Yahoo! Salute giovedì 9 settembre 2004
Bambini iperattivi: sostenere le famiglie
Il Pensiero Scientifico Editore
Non è originato da una cattiva educazione il comportamento dei bambini affetti da ADHD, la sindrome da deficit di attenzione e iperattività, ma da una disfunzione genetica complessa che è tuttora oggetto di studi.
Questa la dichiarazione rilasciata dagli studiosi in occasione del
congresso annuale della British Association for the Advancement of Science.
Antonella Sagone
Il disturbo da deficit dell’attenzione e iperattività, comunemente noto con l’acronimo ADHD, è considerato il più comune disturbo psichiatrico nei bambini e negli adolescenti: colpisce infatti dal 3 al 5 per cento dei bambini in età scolare e generalmente si manifesta prima dei 7 anni. I bambini con ADHD hanno problemi persistenti a mantenere l’attenzione sia a casa che a scuola, a concentrarsi, a stare fermi per più di qualche minuto. Si tratta di un disturbo più complesso della capacità di distrarsi fisiologica dei bambini, che deve presentarsi per almeno sei mesi in maniera continuativa e deve provocare un disagio sino ad una vera e propria compromissione delle attività scolastiche o delle relazioni familiari e sociali. La sindrome, secondo Eric Taylor, del Britain’s Institute of Psychiatry, viene sottostimata (come ad esempio avviene in Inghilterra) o sovrastimata (come negli Stati Uniti), a seconda della cultura di appartenenza. Le terapie, che in genere consistono in cure farmacologiche e terapia comportamentale, non sono risolutive ma possono contenere i sintomi; il rischio di non trattare il disturbo, secondo il ricercatore, può esporre il soggetto a sviluppare più gravi disturbi psichici in età adulta.

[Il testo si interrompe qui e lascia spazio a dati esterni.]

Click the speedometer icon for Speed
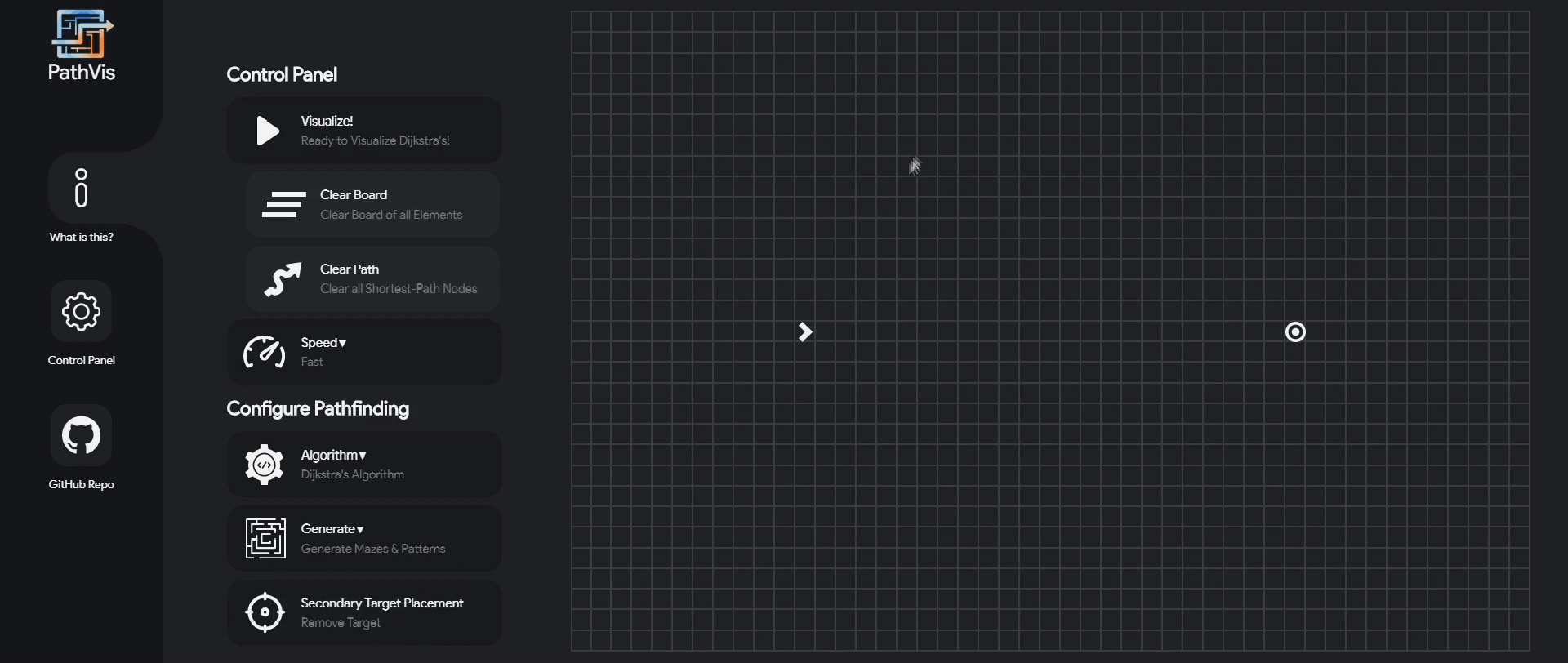This screenshot has width=1568, height=663. point(265,353)
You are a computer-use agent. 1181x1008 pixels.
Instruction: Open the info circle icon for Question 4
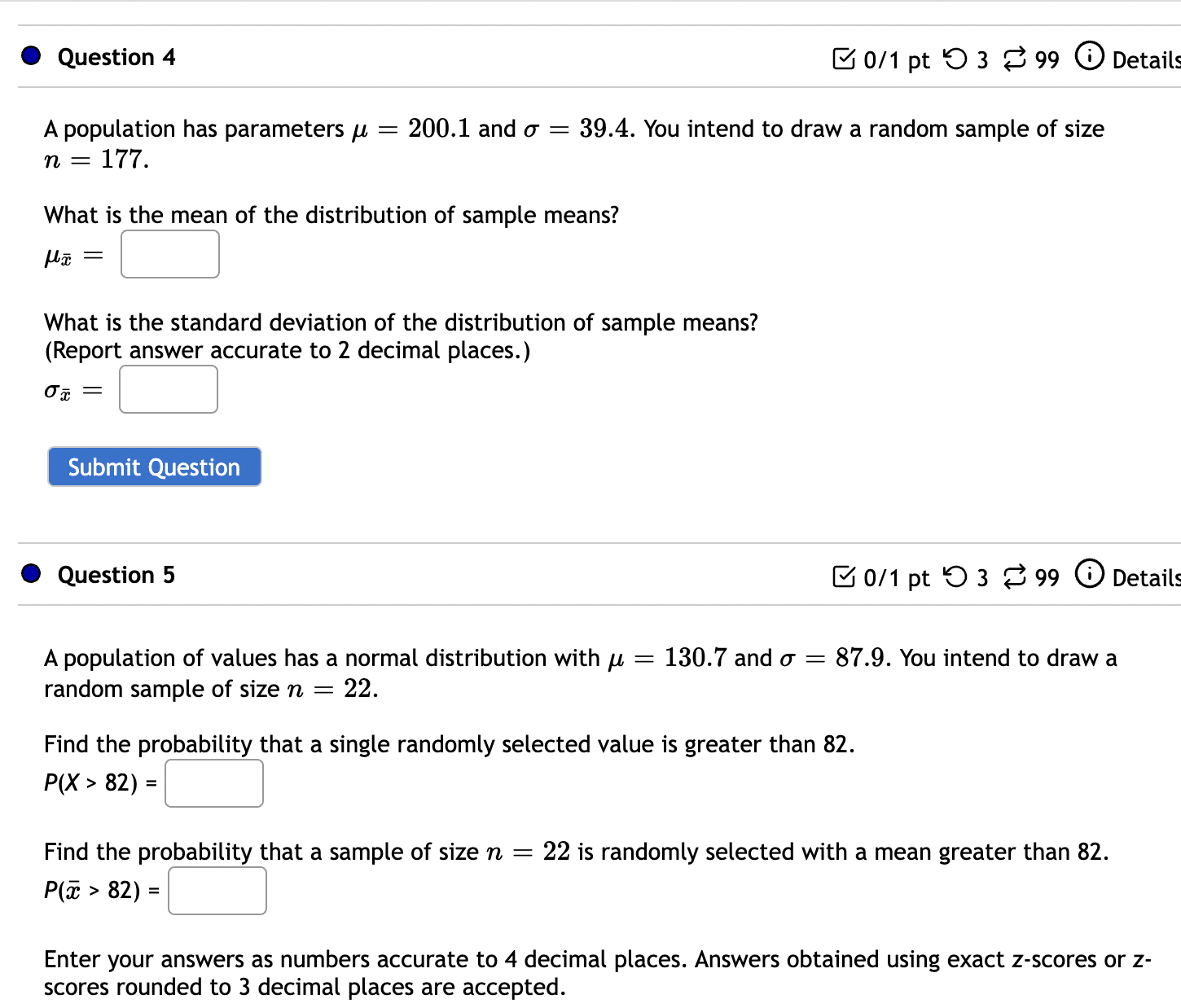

Oggi si è potuto verificare come l’iperattività e il disturbo di attenzione siano associati a fattori organici. Ricerche precedenti hanno ad esempio notato come i bambini vulnerabili all’ADHD lo siano anche all’epilessia. A detta di Taylor vi sono anche delle differenze morfologiche nel cervello dei bambini con ADHD: le aree cerebrali coinvolte nell’autocontrollo sono più piccole della media. Spesso in passato, e ancora oggi ove ci sia poca informazione su questo disturbo, si giudica il bambino iperattivo come semplicemente maleducato, viziato o comunque non disciplinato dai genitori, che vengono stigmatizzati per il comportamento del loro figlio. Questo non corrisponde alla realtà, anzi, i ricercatori inglesi hanno notato che i genitori che in passato sono stati essi stessi iperattivi sono più competenti nel rapportarsi a figli con lo stesso problema. Un ambiente caotico, invece, contribuisce ad aggravare il disagio del bambino con ADHD e ad esacerbare le difficoltà sue e di chi gli sta vicino.
“Quello di cui la famiglia ha bisogno”, sottolinea Taylor, “è accettazione e comprensione, per un disturbo che va considerato una sottile e persistente disabilità”. Lo studioso continua osservando che la valutazione di questa condizione non deve essere esclusivamente negativa. Le persone con ADHD, viste in una prospettiva evoluzionistica, hanno una loro funzione nella società umana, dove sono necessari anche gli individui incapaci di piani a lungo termine ma particolarmente reattivi, creativi e veloci nelle risposte.
Riferimento: 2004 BA Festival of Science, 4-11 settembre, Exeter, UK.